The operation’s launch comes as the administration has faced pressure from lawmakers in both parties who fear Afghans who served alongside American troops will be killed by the Taliban as the United States completes its military withdrawal.

Because of such dangers, Congress created a special visa program in 2006 for Afghans and Iraqis who worked alongside American troops in those two conflicts.

The program is backlogged and limited. It takes an average of nearly three years for Afghans’ applications to be processed, in part because of the rigorous vetting involved, according to the State Department.

Secretary of State Antony Blinken said in June that about 18,000 Afghans had expressed interest in the special visa program. About 9,000 have filled out the necessary paperwork and the other 9,000 are at the beginning of the process, Blinken said.

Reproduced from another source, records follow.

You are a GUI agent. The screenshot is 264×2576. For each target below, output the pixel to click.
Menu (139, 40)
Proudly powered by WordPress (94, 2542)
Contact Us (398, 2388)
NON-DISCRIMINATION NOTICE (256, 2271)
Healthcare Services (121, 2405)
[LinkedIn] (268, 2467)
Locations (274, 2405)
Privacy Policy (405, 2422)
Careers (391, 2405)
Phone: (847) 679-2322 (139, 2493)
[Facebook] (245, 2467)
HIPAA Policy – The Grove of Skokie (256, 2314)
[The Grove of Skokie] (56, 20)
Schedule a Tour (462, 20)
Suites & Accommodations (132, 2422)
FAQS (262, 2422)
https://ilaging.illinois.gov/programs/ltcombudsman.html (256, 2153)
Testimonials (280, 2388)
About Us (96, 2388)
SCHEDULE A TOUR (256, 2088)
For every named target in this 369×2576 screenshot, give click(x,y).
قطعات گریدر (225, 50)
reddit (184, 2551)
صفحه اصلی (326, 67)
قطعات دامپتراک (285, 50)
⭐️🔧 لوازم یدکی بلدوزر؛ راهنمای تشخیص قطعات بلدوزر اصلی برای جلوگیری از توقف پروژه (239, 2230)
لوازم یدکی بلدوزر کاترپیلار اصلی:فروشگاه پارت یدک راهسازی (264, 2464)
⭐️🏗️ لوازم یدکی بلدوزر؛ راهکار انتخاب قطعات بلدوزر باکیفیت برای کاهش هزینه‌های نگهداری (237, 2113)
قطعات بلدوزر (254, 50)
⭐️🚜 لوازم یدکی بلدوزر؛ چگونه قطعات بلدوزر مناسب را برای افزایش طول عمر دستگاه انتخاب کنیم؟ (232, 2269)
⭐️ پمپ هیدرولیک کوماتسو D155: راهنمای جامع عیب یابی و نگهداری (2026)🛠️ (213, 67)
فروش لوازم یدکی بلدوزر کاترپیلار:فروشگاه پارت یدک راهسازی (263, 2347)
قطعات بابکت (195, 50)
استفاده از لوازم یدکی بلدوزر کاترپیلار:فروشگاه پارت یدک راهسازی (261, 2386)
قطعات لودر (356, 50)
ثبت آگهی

State Department spokesman Ned Price said Wednesday that additional resources have been added to help expedite the processing of the visa applications. The U.S. Embassy in Kabul issued 299 of the visas in March, 356 in April and 619 in May, the most recent month for which data is available, he said.

Biden announced last week that the rapid withdrawal of U.S. troops from Afghanistan would conclude by Aug. 31, bringing America’s longest war to a swift end weeks before the Sept. 11 deadline he set this year.

The advocacy group Human Rights First called the relocation program “a welcome first step” but lamented that key details, such as who will be evacuated and where they will be sent, are still unknown.

“To meet our promises to our Afghan allies, any evacuation must include all 18,000 Afghans who worked with U.S. forces and their families,” said Jennifer Quigley, the advocacy group’s senior director of government affairs. “To limit the evacuation by allies’ status in the visa application ‘pipeline’ would do a terrible wrong to them and to America’s reputation around the world.”

Rep. Mike Waltz, R-Fla., also called for the release of information on the number of people to be evacuated, how they are being prioritized, and how the U.S. will help them safely travel to evacuation sites.

The U.S. must place a priority on helping women and others who may be outside of the special visa requirements but who the Taliban will continue to target, Waltz said.